Engineering Contradictions & Design Principles
Engineering Contradiction Analysis
1Measurement precision
If traditional channel estimation methods are used, then the system is simpler to implement, but channel estimation performance is insufficient
Solution Approach 1:
The patent introduces a neural network model as an intermediary between the received DMRS symbols and the channel estimation output. The neural network processes the input DMRS symbols through multiple layers (convolutional layers, activation functions, pooling layers) to generate accurate channel estimates, thereby achieving high estimation performance while managing system complexity through a structured intermediate processing stage.
Solution Approach 2:
The patent replaces traditional mechanical/mathematical channel estimation algorithms (such as least squares or minimum mean square error estimators) with an AI-based neural network system. This substitution enables the system to achieve superior estimation performance by learning complex channel characteristics from data, rather than relying on predefined mathematical models.
2Measurement precision
If more DMRS symbols are transmitted, then channel estimation performance improves, but DMRS overhead increases
Solution Approach 1:
The patent changes the parameter of DMRS overhead by using AI-based channel estimation that can achieve high performance with fewer DMRS symbols.
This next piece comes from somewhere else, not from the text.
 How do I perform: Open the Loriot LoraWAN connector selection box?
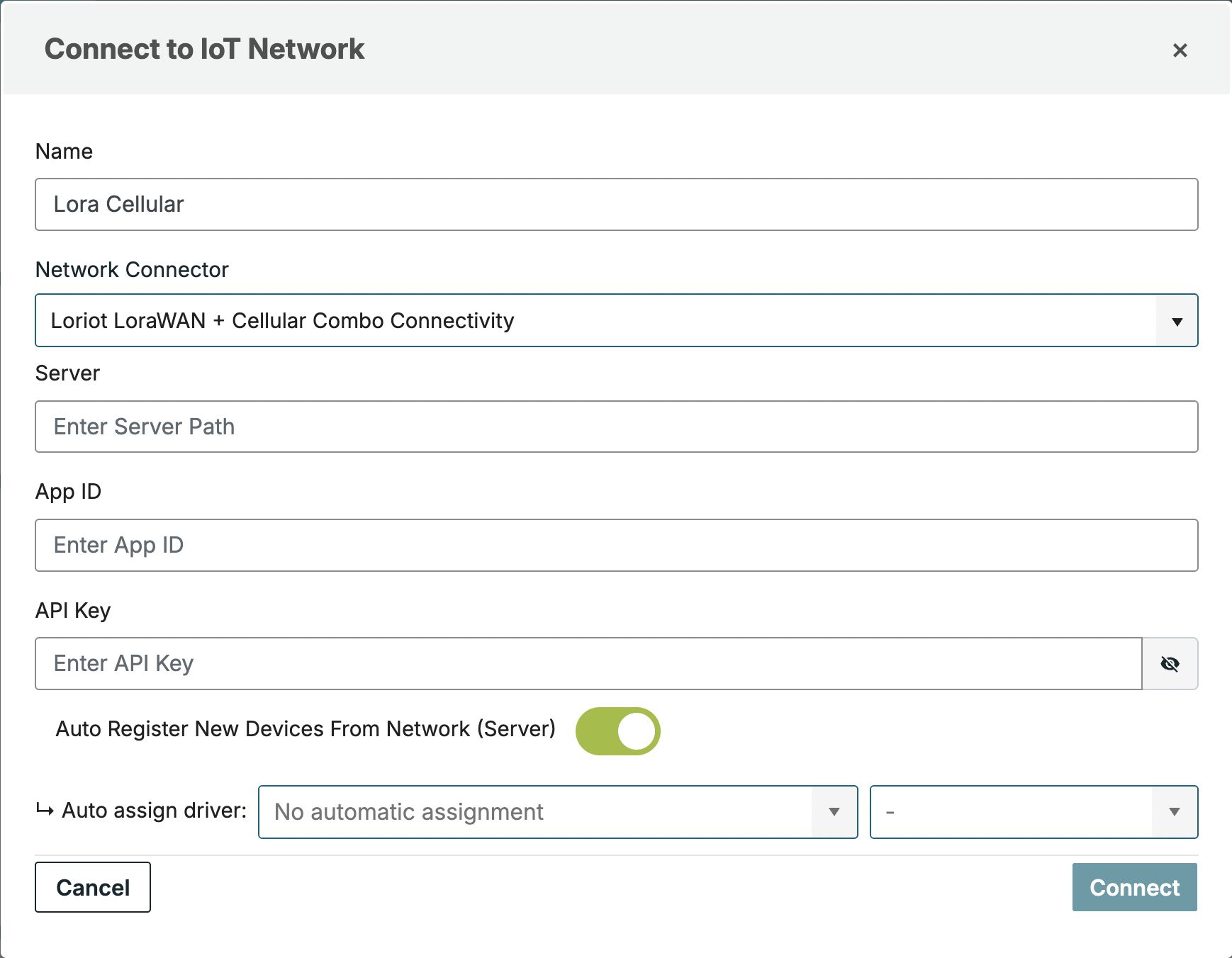[595, 321]
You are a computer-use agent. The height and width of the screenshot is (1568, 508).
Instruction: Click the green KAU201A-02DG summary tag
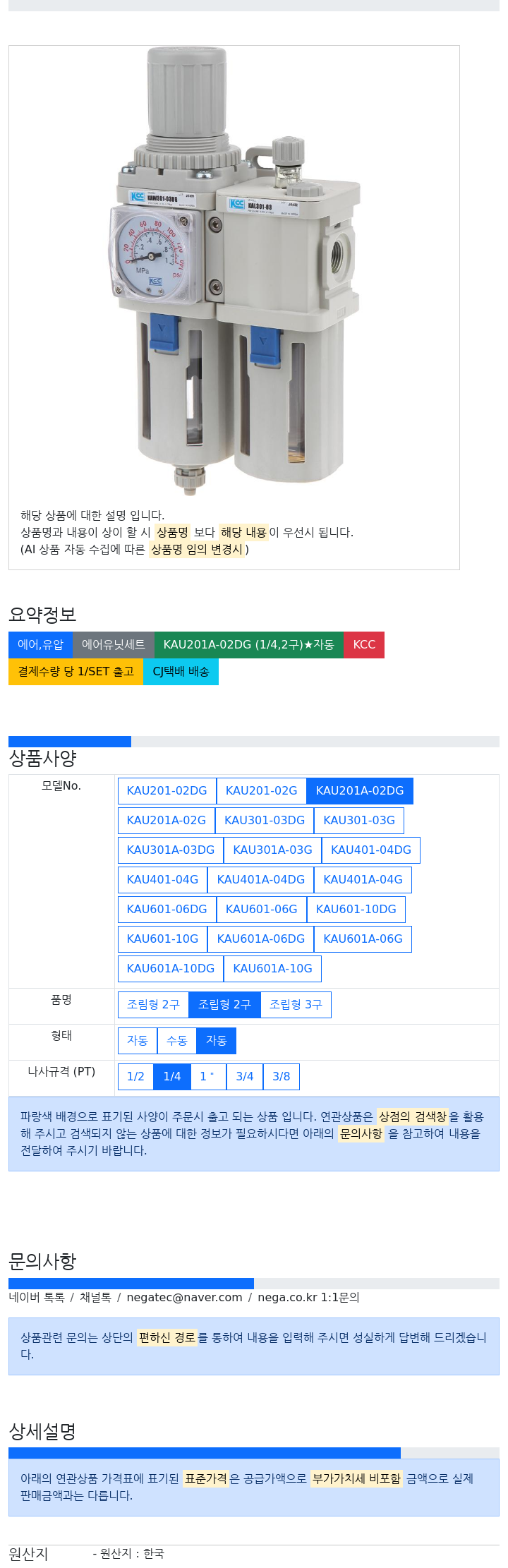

The neural network model is trained to effectively extract channel information from reduced sets of DMRS symbols, thereby reducing the quantity of DMRS overhead while maintaining or improving estimation accuracy compared to traditional methods.
Solution Approach 2:
The neural network acts as an intermediary that enhances the efficiency of DMRS symbol utilization. By processing fewer DMRS symbols through intelligent neural network layers, the system achieves accurate channel estimation without requiring the transmission of excessive DMRS overhead, thus optimizing the trade-off between estimation performance and resource consumption.
3Productivity
If AI-based channel estimation is implemented, then channel estimation performance and spectral efficiency improve, but device complexity increases
Solution Approach 1:
The patent segments the AI-based channel estimation system into distinct functional modules: input layer for receiving DMRS symbols, hidden layers with convolutional operations and activation functions, pooling layers for feature extraction, and output layers for generating channel estimates. This segmentation allows each component to be optimized independently and facilitates integration into existing wireless communication systems, thereby improving spectral efficiency while managing device complexity through modular architecture.
Data Source
AI summary
The present disclosure relates to DMRS overhead adaptation with AI-based channel estimation. A wireless device may be configured to receive, from a network device, a downlink data transmitted using a DMRS pattern; perform an AI-based downlink channel estimation based on the downlink data, including: inputting one or more received downlink DMRS symbols included in the received downlink data to a neural network model for downlink channel estimation stored in the memory of the wireless device, to obtain, as outputs of the neural network model, an estimated downlink channel corresponding to the downlink data and an optimal downlink DMRS pattern for the estimated downlink channel; and report the optimal downlink DMRS pattern to the network device.